Ulmus laevis | Boom van het jaar 2024
De Fladderiep of Ulmus laevis is door zijn uiteindelijke imposante grote en opgaande, brede kroon een schitterende verschijning. De soort is inheems in grote delen van Europa en is vooral te vinden is in de buurt van rivieren zoals de Wolga en de Donau. In de herfst kleurt de soort geel en daardoor misschien nog wel mooier. De bloemen hangen in trosjes aan de twijgen en fladderen bij het minste zuchtje wind alle kanten op, vandaar de naam: Fladderiep. De soort kan goed tegen periodieke hoge waterstanden en komt daarom ook voor in lijstjes met klimaatbomen. Omdat deze soort is verkozen tot ‘Boom van het Jaar 2024’ na een stemming onder meer dan 300 kwekers, handelaren en professionals een kort artikel over de herkomst van deze soort. Een soort die ook te vinden is op onze sortimentslijst van eigen kwekerij. LTO Nederland koos dit jaar voor het thema ‘Nostalgische Bomen’, de nadruk lag hierbij op de esthetische waarde van de genomineerde bomen.

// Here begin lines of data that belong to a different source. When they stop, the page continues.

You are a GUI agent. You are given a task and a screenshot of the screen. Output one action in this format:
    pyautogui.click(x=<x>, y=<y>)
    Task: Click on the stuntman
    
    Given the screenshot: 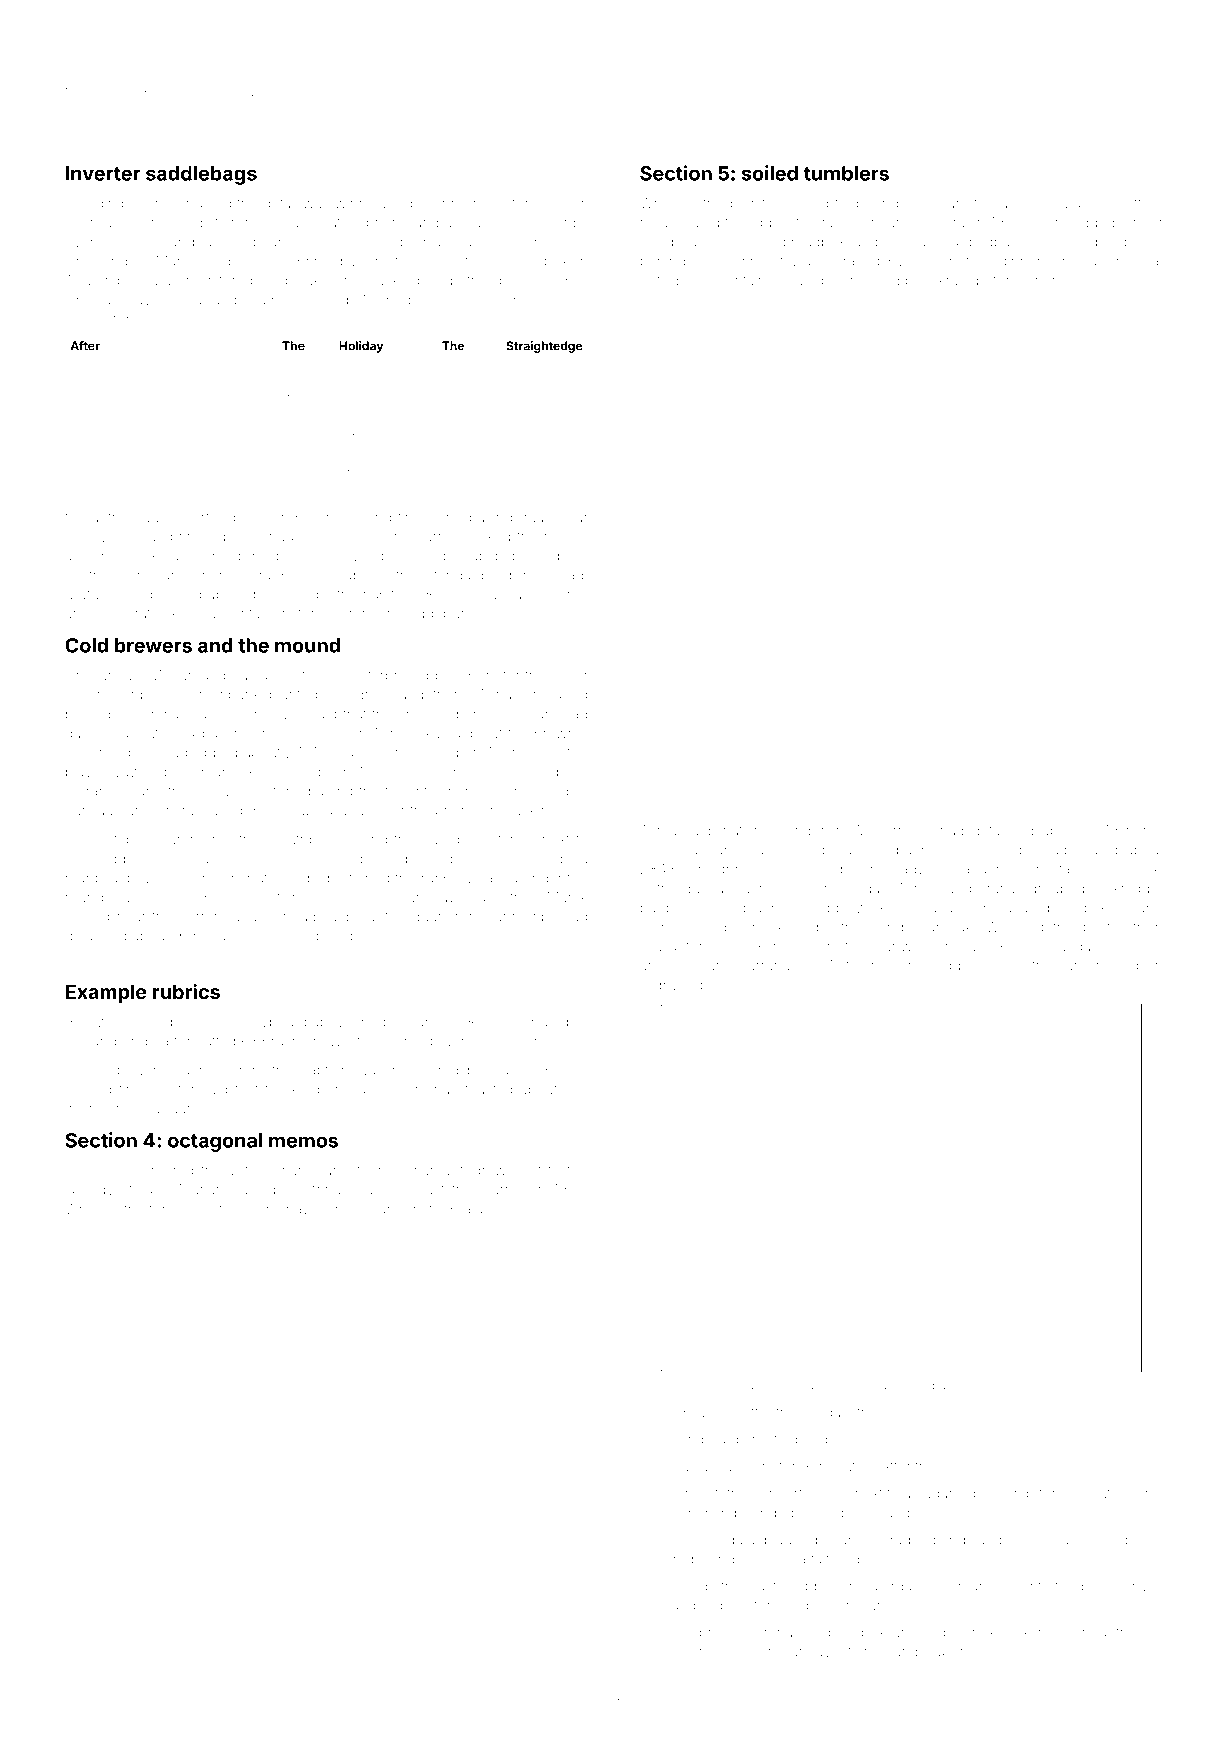 What is the action you would take?
    pyautogui.click(x=698, y=1513)
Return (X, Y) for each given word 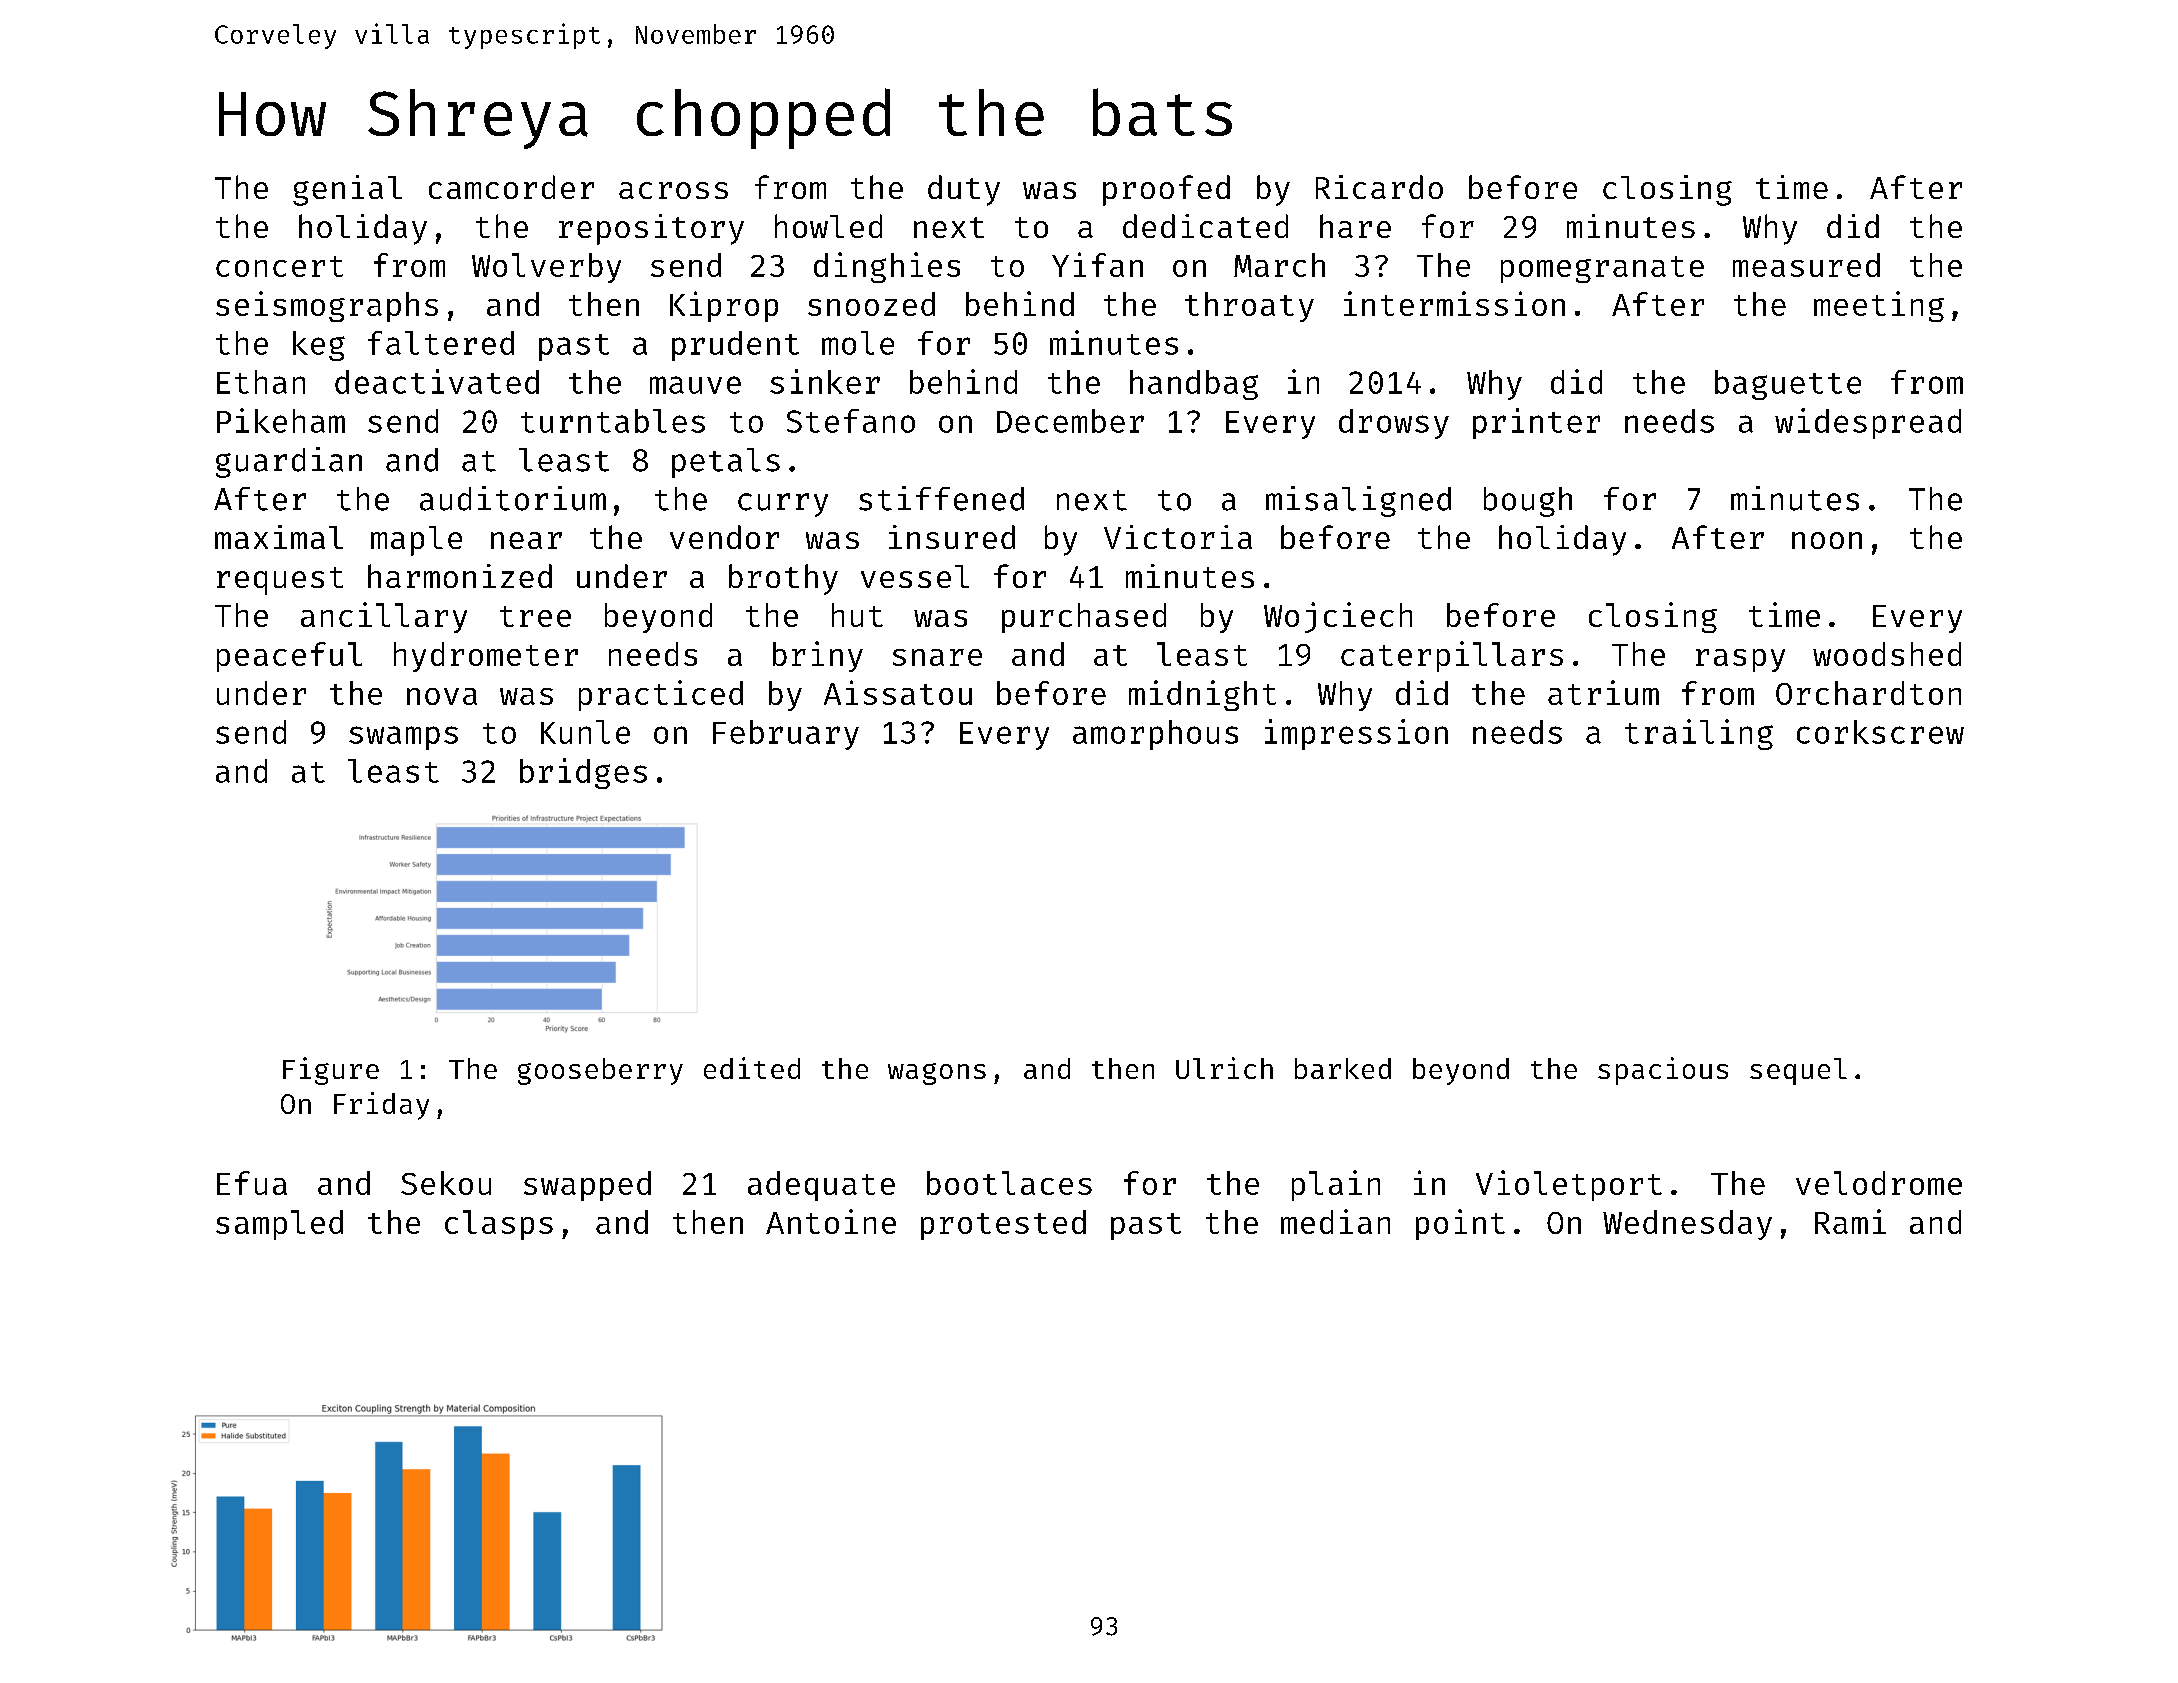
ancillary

Herkomst: Midden- en Oost-Europa. De soort is inheems in Nederland.
Gebruik: De soort geeft de voorkeur aan zonnige tot licht beschaduwde plaatsen op vochtige, matig voedselrijke tot voedselrijke bodems. Kan tot 32 meter hoog worden. De soort onderscheidt zich duidelijk van de twee overige inheemse iepensoorten Ulmus glabra en Ulmus minor. De bladeren zijn omgekeerd eirond, hebben onvertakte zijnerven en zijn zachtbehaard aan de onderkant. De bladvoet is zeer scheef. Bloeitijdstip: maart-april vóór het verschijnen van het blad. De gevleugelde nootjes hebben een dichtbehaarde rand. De steeliep komt voor langs beken, in loofbossen, in hagen, langs holle wegen en in het open veld. De soort is weinig tolerant voor droogte en redelijk tolerant voor waterstagnatie. Alhoewel deze soort bij kunstmatige besmetting zeer gevoelig blijkt voor de iepziekte wordt hij in de praktijk niet aangetast. Zeer vermoedelijk omdat de iepenspintkevers andere iepensoorten prefereren boven de steeliep.